El Instituto Nacional de Cardiología fue, desde su nacimiento, autónomo, con recursos propios y la facultad de contratar a su personal médico. De inmediato, recibió médicos para hacer internados, fue sede de congresos y encuentros de investigación. El doctor Chávez lo dirigió desde su nacimiento, hasta 1961, cuando asumió la rectoría de la UNAM.

Su gestión, agitada y polémica, terminó en 1966, y regresó inmediatamente  a su Instituto. Volvería a dirigirlo en 1975, hasta su fallecimiento en 1979. Tuvo tiempo para impulsar e inaugurar la nueva sede de Cardiología, en el sur de la capital. Así lo vieron, con 76 años, metido en la obra, conversando con los ingenieros y los arquitectos, a pesar de que en aquellos días hubo un intento de excluirlo del ´proyecto y del instituto, que pasó momentos de crisis, Chávez asumió la dirección de Cardiología.

Tuvo todos los reconocimientos que es posible imaginar en el campo de su especialidad. La medalla Belisario Domínguez fue también para él, y entonces pensó en su retiro.
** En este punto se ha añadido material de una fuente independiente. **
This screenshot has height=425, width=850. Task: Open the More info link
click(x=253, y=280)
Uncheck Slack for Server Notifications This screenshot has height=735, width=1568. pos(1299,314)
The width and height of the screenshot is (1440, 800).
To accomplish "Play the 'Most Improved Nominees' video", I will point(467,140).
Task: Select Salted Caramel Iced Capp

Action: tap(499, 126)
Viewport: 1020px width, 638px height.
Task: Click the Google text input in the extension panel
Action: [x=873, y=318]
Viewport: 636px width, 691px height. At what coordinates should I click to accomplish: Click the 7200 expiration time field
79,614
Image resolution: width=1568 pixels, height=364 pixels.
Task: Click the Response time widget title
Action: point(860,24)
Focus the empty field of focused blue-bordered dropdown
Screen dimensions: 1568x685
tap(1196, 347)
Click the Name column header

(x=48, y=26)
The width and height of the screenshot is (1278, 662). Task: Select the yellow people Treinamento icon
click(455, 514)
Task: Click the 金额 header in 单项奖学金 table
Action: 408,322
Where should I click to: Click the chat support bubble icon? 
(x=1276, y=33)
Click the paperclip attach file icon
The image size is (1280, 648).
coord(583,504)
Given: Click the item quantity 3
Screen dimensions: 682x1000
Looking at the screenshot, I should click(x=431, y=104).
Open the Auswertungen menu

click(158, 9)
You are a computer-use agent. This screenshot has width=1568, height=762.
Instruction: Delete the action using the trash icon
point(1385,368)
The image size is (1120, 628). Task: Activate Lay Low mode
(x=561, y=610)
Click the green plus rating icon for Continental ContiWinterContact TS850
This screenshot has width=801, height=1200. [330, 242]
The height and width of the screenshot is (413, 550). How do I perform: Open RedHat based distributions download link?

Abandonó la dirección del Instituto en marzo de 1979. En su despedida, se anunció que en adelante, la institución que había creado, llevaría su nombre, como es hasta la fecha. Unas semanas más tarde ingresaba en calidad de paciente para fallecer allí. En el primer semestre de este año, el Instituto nacional de Cardiología dio más de 54 mil consultas y atendió 8 mil 310 consultas de urgencia. Todo empezó en una pequeña área del Hospital General, alentado por un joven médico entendido en asuntos del corazón y de la condición humana.